Auch der Wirtschaft riet er, sich mit Stellvertreterregelungen und Team-Bildung auf eine Krankheitswelle vorzubereiten. "Ich gehe auch davon aus, dass es durchaus auch Firmen geben wird, die mal für zwei Wochen schließen müssen."

Lauterbach glaubt nicht an Lockdowns

Der deutsche Gesundheitsminister Karl Lauterbach rechnet indes lediglich mit einer "mittelschweren Welle" im Herbst. Im Interview der "Rheinischen Post" zeigte sich der SPD-Politiker zuversichtlich, dass die Regierung "auf alle Szenarien sehr gut vorbereitet" ist. Mit dem neuen Infektionsschutzgesetz, das unter anderem das Tragen von FFP2-Masken "in Bussen und Bahnen, im Fernverkehr, in Kliniken und Pflegeeinrichtungen sowie den Arztpraxen" vorsieht, könne man die Welle gut im Griff behalten.
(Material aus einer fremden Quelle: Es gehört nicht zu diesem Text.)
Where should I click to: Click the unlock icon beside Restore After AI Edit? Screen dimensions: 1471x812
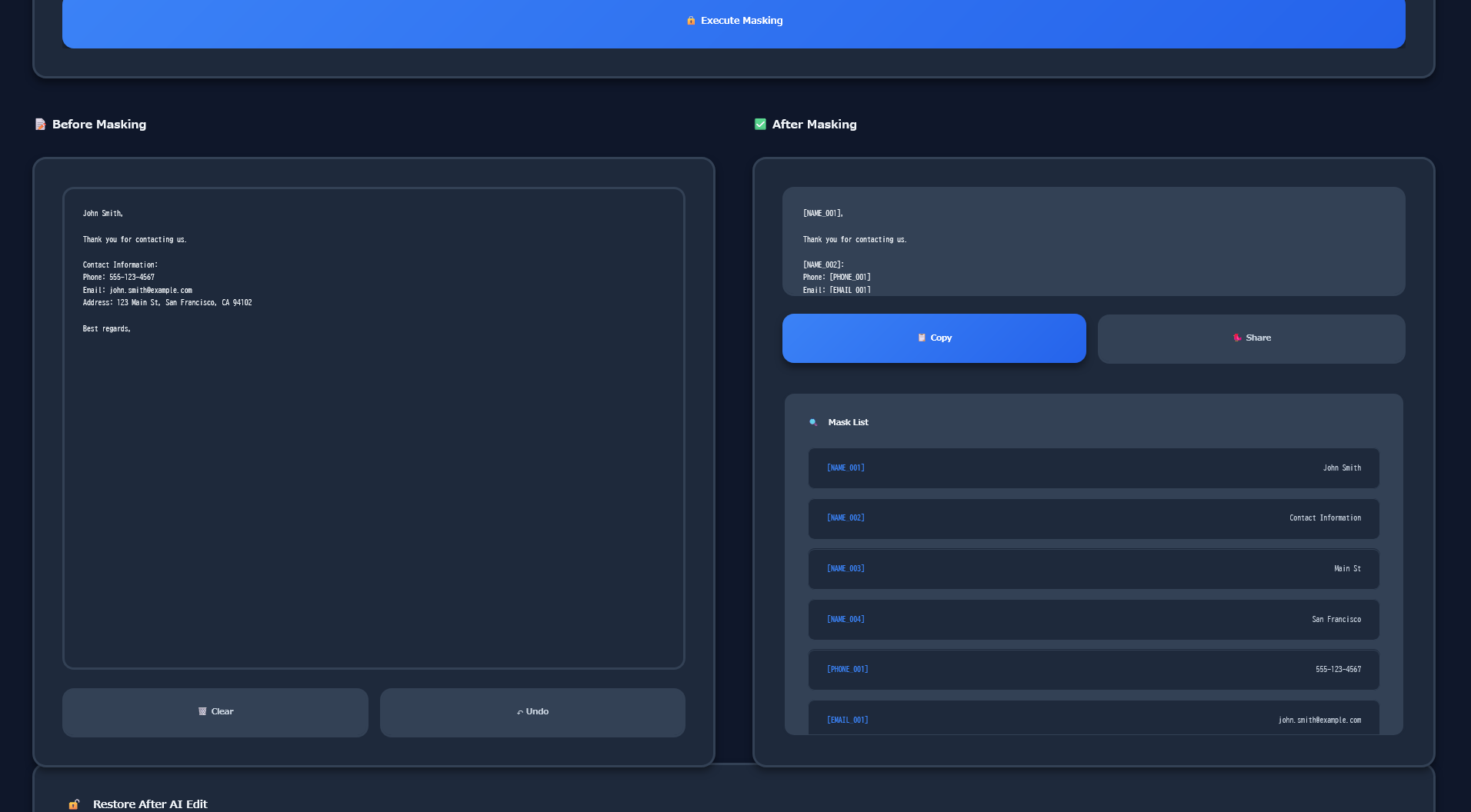click(x=74, y=804)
"Schließungen von Schulen oder des Gastgewerbes brauchen wir nicht mehr", sagte der Minister weiter. Auch Lockdowns seien "nicht mehr vertretbar", es sei denn es gebe wieder eine pandemische Lage. "Die Gefahr sehe ich aber nicht", sagte Lauterbach.

Ulrich Elling vom IMBA.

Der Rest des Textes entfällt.